Gas turbine engines are generally known for use in a wide range of applications such as aircraft engines and auxiliary power units for aircraft. In a typical configuration, the gas turbine engine includes a turbine section having a plurality of sets or rows of stator vanes and turbine blades disposed in an alternating sequence along an axial length of a hot gas flow path of generally annular shape. The turbine blades are coupled to a main engine shaft through one or more rotor disks. Hot combustion gases are delivered from an engine combustor to the annular hot gas flow path, resulting in rotary driving of the turbine rotor disks which, in turn, drives the compressors and gearbox.
Advanced high performance gas turbine engines, such as high pressure turbines (HPTs) are constantly driven to achieve maximized thermodynamic efficiency, which is generally achieved by operating at higher rotor speeds and temperatures. In many gas turbine engine configurations, especially for HPTs, the turbine blades are mounted at the periphery of the one or more rotor disks through a mechanical connection, e.g., through a dovetail-type connection or the like. However, the mechanical properties of the rotor disks and turbine blades may be inadequate to sustain induced loads during operation, even with selection of special materials and engineered cooling schemes. This may be especially true as efforts are made to maximize thermodynamic efficiency by maximizing rotor speeds and operating temperatures.

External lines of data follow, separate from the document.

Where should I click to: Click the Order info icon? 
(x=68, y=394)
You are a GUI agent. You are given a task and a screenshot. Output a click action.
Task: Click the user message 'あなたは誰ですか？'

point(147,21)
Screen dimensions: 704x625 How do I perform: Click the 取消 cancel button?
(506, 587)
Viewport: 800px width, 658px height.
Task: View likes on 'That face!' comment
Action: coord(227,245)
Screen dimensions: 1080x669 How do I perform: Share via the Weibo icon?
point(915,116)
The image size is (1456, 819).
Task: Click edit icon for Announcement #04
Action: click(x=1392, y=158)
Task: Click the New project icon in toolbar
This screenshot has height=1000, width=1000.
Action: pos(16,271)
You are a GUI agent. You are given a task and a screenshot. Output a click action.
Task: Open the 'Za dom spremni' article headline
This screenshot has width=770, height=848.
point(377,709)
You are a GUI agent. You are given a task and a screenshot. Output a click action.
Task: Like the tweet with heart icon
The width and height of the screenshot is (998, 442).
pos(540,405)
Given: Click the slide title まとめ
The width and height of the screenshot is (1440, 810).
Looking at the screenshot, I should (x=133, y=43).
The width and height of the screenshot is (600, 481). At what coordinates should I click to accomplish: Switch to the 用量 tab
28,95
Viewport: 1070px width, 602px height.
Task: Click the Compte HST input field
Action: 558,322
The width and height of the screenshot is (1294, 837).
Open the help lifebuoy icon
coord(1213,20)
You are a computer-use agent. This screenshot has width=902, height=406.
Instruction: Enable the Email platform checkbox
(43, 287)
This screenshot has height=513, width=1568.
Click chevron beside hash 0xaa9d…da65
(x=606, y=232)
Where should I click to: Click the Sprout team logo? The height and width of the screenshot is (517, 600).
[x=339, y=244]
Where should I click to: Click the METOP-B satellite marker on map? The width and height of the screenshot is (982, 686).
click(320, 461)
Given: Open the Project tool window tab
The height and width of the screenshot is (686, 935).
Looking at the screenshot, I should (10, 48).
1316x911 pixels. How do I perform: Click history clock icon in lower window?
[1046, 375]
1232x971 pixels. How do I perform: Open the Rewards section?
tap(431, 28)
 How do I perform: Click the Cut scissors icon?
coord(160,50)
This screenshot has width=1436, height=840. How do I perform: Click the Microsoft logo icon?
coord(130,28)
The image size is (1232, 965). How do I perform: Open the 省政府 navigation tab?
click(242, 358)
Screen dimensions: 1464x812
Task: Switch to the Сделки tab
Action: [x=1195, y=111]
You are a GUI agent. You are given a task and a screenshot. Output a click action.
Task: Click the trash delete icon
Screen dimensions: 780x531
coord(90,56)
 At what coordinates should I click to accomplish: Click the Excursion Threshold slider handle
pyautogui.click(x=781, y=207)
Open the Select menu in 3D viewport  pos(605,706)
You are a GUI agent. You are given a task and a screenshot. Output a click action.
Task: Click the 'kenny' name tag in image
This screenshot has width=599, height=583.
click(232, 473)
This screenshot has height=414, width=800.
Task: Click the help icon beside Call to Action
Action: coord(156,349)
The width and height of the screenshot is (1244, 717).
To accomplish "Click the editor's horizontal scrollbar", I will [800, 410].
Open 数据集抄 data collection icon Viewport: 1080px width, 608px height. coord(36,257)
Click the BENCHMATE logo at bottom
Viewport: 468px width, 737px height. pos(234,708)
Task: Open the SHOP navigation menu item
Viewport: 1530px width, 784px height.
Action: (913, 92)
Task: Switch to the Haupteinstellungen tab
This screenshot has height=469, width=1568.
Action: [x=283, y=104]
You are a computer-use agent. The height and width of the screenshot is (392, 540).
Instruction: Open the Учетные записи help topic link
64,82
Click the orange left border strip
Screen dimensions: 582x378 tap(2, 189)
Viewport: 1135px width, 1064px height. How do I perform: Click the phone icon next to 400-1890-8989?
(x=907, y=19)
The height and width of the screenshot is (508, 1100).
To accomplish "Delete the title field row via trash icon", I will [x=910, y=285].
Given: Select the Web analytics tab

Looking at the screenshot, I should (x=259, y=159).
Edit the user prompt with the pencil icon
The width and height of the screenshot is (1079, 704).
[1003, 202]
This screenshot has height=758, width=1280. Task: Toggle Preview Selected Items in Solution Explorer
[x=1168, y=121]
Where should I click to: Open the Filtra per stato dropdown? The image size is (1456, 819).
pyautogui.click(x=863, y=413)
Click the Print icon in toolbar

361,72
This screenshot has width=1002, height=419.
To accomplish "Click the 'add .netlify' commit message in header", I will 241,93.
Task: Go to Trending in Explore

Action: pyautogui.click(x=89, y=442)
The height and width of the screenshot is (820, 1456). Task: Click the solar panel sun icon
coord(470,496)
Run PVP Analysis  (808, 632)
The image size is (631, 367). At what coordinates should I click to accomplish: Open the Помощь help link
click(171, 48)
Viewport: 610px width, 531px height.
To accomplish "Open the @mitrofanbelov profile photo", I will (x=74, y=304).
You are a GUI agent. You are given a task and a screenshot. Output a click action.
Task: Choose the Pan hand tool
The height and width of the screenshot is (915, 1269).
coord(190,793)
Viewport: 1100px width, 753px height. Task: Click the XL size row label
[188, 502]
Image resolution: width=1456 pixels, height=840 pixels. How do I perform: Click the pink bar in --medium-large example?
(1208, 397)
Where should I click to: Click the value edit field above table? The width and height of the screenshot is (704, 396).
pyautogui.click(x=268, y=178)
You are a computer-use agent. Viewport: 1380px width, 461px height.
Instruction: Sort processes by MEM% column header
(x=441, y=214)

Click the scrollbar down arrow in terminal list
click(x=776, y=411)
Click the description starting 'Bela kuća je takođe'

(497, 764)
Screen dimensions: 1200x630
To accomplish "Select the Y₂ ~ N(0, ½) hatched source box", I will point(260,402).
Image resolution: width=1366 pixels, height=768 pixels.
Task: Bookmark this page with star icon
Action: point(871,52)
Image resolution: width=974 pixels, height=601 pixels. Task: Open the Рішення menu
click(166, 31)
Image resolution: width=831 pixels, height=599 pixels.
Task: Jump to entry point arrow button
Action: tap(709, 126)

One approach taken to maximize temperatures and load carrying capability in turbine blades and rotor disks, particularly in HPTs is to employ dissimilar materials for the rotor disks and the turbine blades while removing the stress concentrations associated to mechanical connections. The respective rotor disks and turbine blades, including the dissimilar materials, are directly bonded together as opposed to relying upon a mechanical connection. In one example, the turbine blades may be operatively connected to blade mounts, e.g., by casting the turbine blades and blade mounts together, or by brazing or welding the turbine blades to the blade mounts. The blade mounts may be operatively connected to each other forming a blade ring, such as by casting a plurality of blade mounts together or by brazing or welding blade mounts together. However, the creation of an integral bonded rotor requires the release of hoop stress attributable to the thermal gradients and rotation of the rotor disk. The hoop stress can be broken by slotting the blade ring and rotor disk after bonding the blade ring and rotor disk together.
In addition, it is often desirable to regulate the normal operating temperature of certain turbine components in order to prevent overheating. That is, while engine stator vanes and turbine blades are specially designed to function in the high temperature environment of the mainstream hot gas flow path, other turbine components such as the rotor disks are not generally designed to withstand such high temperatures. Accordingly, in many gas turbine engines, the volumetric space disposed radially inwardly or internally from the hot gas flow path includes a fore seal plate, and an aft seal plate is also generally disposed on an opposite side of the turbine wheel from the fore seal plate. The fore and aft seal plates form respective fore and aft rotating internal engine cavities around the rotor disk(s). The internal engine cavities are sealed from direct contact with the high temperature environment of the mainstream hot gas flow path, sometimes with a cooling air flow provided therethrough. When provided, the cooling air flow is normally obtained as a bleed flow from a compressor or compressor stage forming a portion of the gas turbine engine. The internal engine cavities enable a normal steady state temperature of the rotor disks and other internal engine components to be maintained at or below a temperature of the high temperature environment.
With bonded turbine blade/rotor disk configurations that are slotted to relieve hoop stress, sealing of the internal engine cavities is often imperfect, resulting in excessive intrusion of high temperature gas from the mainstream hot gas flow path into the internal engine cavities or an excessive use of parasitic cooling air. While attempts have been made to seal the internal engine cavities, the configuration of the slots can complicate complete sealing using seal plates.
Accordingly, it is desirable to provide turbine wheels, turbine engines including the turbine wheels, and methods of forming the turbine wheels having improved seal plate sealing for bonded turbine blade/rotor disk configurations. Furthermore, other desirable features and characteristics will become apparent from the subsequent detailed description and the appended claims, taken in conjunction with the accompanying drawings and this background.